Because of the rapid distribution of food products in the U.S., any intervention strategy must include a pathogen detection program in which the goal is to cull contaminated product prior to moving down the food production chain, Ellingson says. But to realize this best-case scenario of a systematic chain of custody that assures the safety and quality of the product from the farm all the way to the consumer, the food industry must have a pathogen detection tool that is highly sensitive and specific and offers a very rapid turnaround time.

"The most promising technology to date uses polymerase chain reaction (PCR), a DNA-amplification based method that provides rapid, real-time quantitative microbial detection," he states, "as well as high specificity and accuracy with increased sensitivity. PCR is gaining acceptance as a quality assurance tool in the food industry not only because it offers these advantages, but because the assay is user-friendly. PCR is becoming a very practical tool that can be used at each step in the food production chain."

Amplifying Innovation: Patents, Partnerships and Progress
Marshfield Clinic Laboratories Food Safety Services, in partnership with Indianapolis, IN-based Roche Diagnostics Corporation, have developed state-of-the-art PCR pathogen diagnostics that will make the accurate, rapid intervention strategies of which Ellingson speaks much more possible. The clinic has filed patents on specific DNA sequences unique for EHEC, Salmonella spp. and Listeria monocytogenes. These sequences, coupled with recent advances in real-time PCR technology offered by the Roche LightCyclerTM instrumentation, allow the clinic's food safety laboratory to attain highly specific results in a 12-hour turnaround time, including confirmation, on raw and ready-to-eat food product.

Ellingson notes that the "flexible" chemistry in the PCR method, coupled with melting curve analysis of the amplified DNA sample, allows the lab to get a confirmation of the target DNA product on the same reaction as the molecular quantification. "One of the newest of these chemistries is fluorescence resonance energy transfer (FRET). With FRET, you can create a Southern blot within the PCR reaction, which makes it a confirmatory test already inherent in the reaction. The FRET chemistry also locks you into the target organism so that the fragment that you amplify is the exact fragment that is coming from the gene unique to that bacteria.
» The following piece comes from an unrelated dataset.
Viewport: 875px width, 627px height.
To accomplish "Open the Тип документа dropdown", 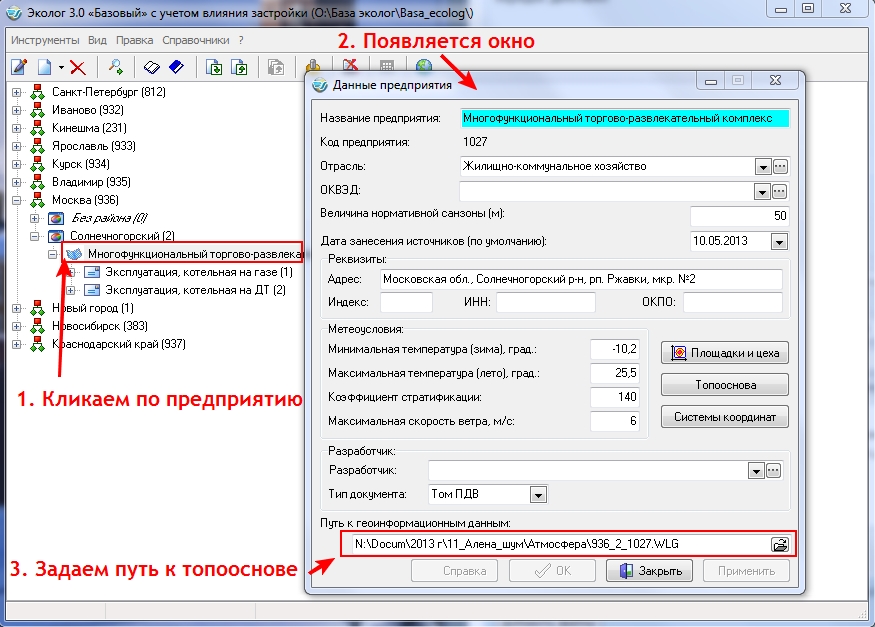I will coord(538,494).
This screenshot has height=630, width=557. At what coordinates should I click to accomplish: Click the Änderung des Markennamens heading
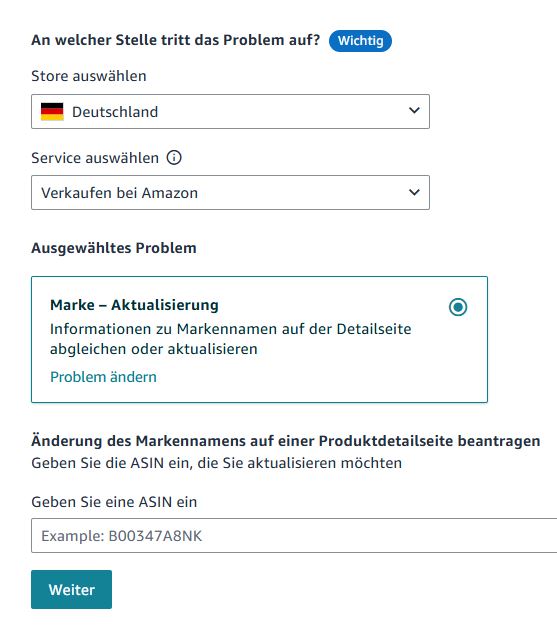click(x=286, y=441)
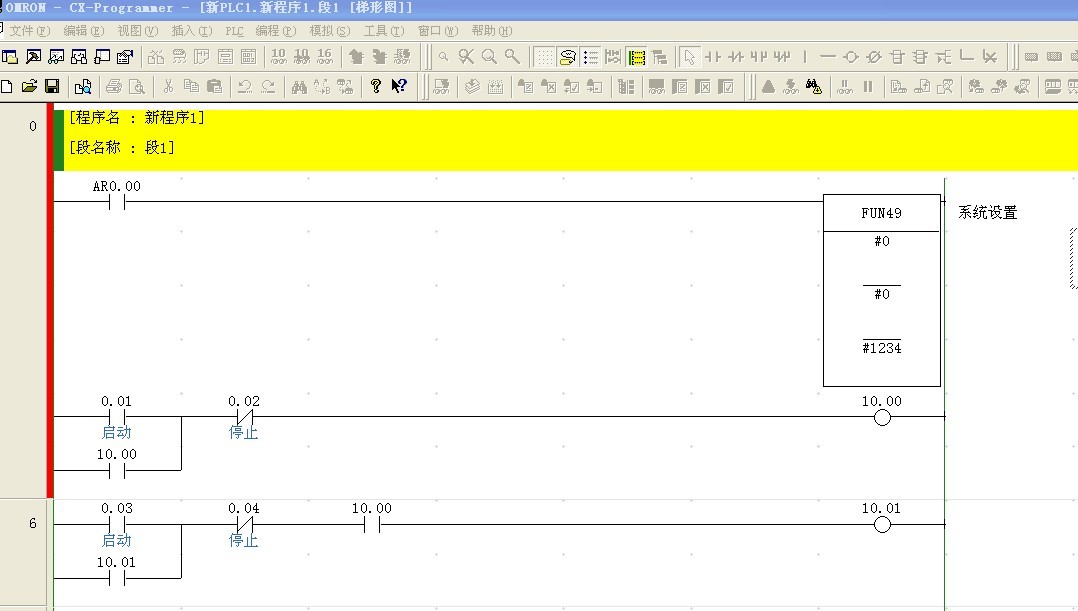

With this kind of chemistry, it is feasible that we will not only be able to get PCR results in 12 hours, but that in the near future, results from these assays could be obtained in as little as six hours."

Automated PCR also offers multiplexing capability, which allows the analyst to simultaneously identify multiple organisms in one tube. This is possible when oligonucleotides designed to "fence off" the unique genetic makeup of each individual organism are added to the tube. This is particularly useful for the food industry, adds Ellingson, because rather than running three separate reactions, "you can run one reaction that quarantines all three of the federally regulated pathogens--Listeria monocytogenes, E. coli O157:H7 and Salmonella."

"Many RTE food manufacturers test for Salmonella and Listeria at once, for example, to verify or validate their HACCP plan," he continues. "Instead of running two different assays, multiplexing allows you to run both assays on the same product sample at the same time, depending on some variability in the selective media used. This means that the food manufacturer doesn't have to wait for two different certificates of analysis to arrive before he/she can ship that product lot. In addition, with PCR, the manufacturer doesn't have to wait for confirmation, because with this method, there is no other confirmation work to be done if a sample is positive."

This is why, in terms of testing technology, PCR should be the gold standard in rapid microbial detection, he says. "The method has evolved to the point that it is literally pushing the frontiers of science in terms of accuracy."

Ellingson considers this for a moment. "Now, the next question is, could we, in the near future multiplex six organisms in one reaction?"